I cannot change the CSV file. I just want to read and ignore these broken lines. However, I am experiencing unexpected behavior with the com.opencsv library when it reads more than one line (approximately 5k lines) using csvReader.readNext().

Here is the code I am using to read the CSV file:

try (Reader reader = new BufferedReader(new InputStreamReader(is))) {
    CSVParser parser = new CSVParserBuilder()
            .withSeparator(',')
            .withQuoteChar('"')
            .build();
    try (CSVReader csvReader= new CSVReaderBuilder(reader)
            .withSkipLines(1)
            .withCSVParser(parser)
            .build()) {

        Set<info> infoList = new HashSet<>();
        String[] infoParts;

        while ((infoParts = csvReader.readNext()) != null) {
            // code
        }
    }
}

How can I read line by line with OpenCSV while avoiding the need to ignore 5k lines due to the presence of a single broken line?

I can't find information anywhere on how to solve this problem.
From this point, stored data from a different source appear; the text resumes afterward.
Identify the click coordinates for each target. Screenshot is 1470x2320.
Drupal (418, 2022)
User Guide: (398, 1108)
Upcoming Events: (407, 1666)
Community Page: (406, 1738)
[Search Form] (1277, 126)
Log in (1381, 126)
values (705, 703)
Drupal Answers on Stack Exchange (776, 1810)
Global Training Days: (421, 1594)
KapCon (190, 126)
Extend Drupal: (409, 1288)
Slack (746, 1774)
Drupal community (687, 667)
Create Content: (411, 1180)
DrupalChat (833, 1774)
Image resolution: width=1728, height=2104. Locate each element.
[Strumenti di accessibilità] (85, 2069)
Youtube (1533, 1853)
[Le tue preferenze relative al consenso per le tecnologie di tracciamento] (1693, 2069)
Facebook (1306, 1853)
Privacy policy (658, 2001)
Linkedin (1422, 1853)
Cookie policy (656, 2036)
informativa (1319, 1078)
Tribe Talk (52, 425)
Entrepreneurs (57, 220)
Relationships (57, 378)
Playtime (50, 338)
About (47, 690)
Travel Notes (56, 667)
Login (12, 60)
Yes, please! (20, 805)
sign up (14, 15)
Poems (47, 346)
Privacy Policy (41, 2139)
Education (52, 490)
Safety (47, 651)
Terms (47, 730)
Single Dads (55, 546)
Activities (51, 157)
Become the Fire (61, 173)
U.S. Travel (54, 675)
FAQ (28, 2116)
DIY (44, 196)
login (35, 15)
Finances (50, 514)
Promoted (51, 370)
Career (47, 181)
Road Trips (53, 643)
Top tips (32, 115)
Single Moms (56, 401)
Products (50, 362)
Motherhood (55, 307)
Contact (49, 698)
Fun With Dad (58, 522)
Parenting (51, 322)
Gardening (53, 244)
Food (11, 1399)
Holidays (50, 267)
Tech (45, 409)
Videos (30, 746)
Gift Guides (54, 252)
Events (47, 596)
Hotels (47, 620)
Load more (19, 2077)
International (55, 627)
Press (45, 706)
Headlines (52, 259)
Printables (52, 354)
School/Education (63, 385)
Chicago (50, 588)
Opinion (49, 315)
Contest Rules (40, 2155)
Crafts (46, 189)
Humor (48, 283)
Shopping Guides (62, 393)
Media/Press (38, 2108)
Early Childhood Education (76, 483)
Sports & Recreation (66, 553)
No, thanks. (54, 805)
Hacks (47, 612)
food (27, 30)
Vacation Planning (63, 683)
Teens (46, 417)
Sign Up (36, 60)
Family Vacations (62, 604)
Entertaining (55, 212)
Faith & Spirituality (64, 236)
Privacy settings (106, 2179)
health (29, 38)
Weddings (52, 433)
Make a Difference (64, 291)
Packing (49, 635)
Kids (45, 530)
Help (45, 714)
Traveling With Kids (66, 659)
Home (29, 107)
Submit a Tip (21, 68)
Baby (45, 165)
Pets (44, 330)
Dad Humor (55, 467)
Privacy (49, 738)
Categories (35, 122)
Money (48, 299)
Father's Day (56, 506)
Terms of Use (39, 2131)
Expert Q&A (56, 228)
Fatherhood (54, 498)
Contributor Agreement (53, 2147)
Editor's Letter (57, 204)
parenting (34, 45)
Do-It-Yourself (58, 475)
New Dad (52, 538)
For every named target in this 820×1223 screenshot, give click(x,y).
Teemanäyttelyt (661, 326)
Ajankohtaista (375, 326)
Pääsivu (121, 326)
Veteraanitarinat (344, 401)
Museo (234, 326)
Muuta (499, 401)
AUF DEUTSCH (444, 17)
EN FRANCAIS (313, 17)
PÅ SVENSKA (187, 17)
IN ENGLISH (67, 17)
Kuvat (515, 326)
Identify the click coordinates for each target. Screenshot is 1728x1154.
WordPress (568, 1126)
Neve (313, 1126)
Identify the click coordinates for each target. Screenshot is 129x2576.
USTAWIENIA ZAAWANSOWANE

I tried using new CSVReaderBuilder(reader).withMultilineLimit(1), but it just throws exceptions... I looked at the CSVParser and CSVReader documentation but I didn't find the necessary settings. Please help me.

2

There are 2 best solutions below

0
tgdavies On

There is no really correct way of doing this, because quoted CSV fields are allowed to contain newlines. If you can require that the only newlines present are actually record separators, then you can pre-split your data into lines before parsing.

This means creating a new CSVParser for each row, which may be expensive -- I haven't benchmarked this approach:

package com.example.so;

import com.opencsv.CSVParser;
import com.opencsv.CSVParserBuilder;
import com.opencsv.CSVReader;
import com.opencsv.CSVReaderBuilder;
import com.opencsv.exceptions.CsvValidationException;

import java.io.BufferedReader;
import java.io.IOException;
import java.io.StringReader;
import java.util.List;
import java.util.Optional;
import java.util.stream.Collectors;

public class OpenCSVEg {
    public static void main(String[] args) throws CsvValidationException, IOException {
        String csv = "\"name\",\"address\",\"link\"\n" +
                "\"7eleven\",\"city, street, 1\",https://somelink/1\n" +
                "Baby-Gym,\"city, street, 2\\\",https://somelink/2\n" +
                "\"7eleven2\",\"city, street, 3\",https://somelink/3\n";

        try (BufferedReader reader = new BufferedReader(new StringReader(csv))) {
            List<String> csvLines = reader.lines().toList();
            List<String[]> items = csvLines.stream().skip(1).map(s -> {
                // the parser has internal state, so we need a new one for each row
                CSVParser parser = new CSVParserBuilder()
                        .withSeparator(',')
                        .withQuoteChar('"')
                        .build();
                try (CSVReader csvReader = new CSVReaderBuilder(new StringReader(s))
                        .withCSVParser(parser)
                        .build()) {

                    return Optional.of(csvReader.readNext());

                } catch (Exception e) {
                    return Optional.<String[]>empty();
                }
            }).flatMap(Optional::stream).collect(Collectors.toList());
            System.out.println(items);
        }
    }
}
0
Anna L On

I have resolved my problem by changing from using CSVReader to Scanner. However, I still use CSVParser to parse each line of the CSV file. Here is my code:

try (Scanner s = new Scanner(new BufferedInputStream(is))) {
    
    CSVParser parser = new CSVParserBuilder()
            .withSeparator(',')
            .withQuoteChar('"')
            .build();

    while (s.hasNextLine()) {
        String[] infoParts = parser.parseLine(s.nextLine());
        // code 
    }
}

My code now reads line-by-line and can parse the values.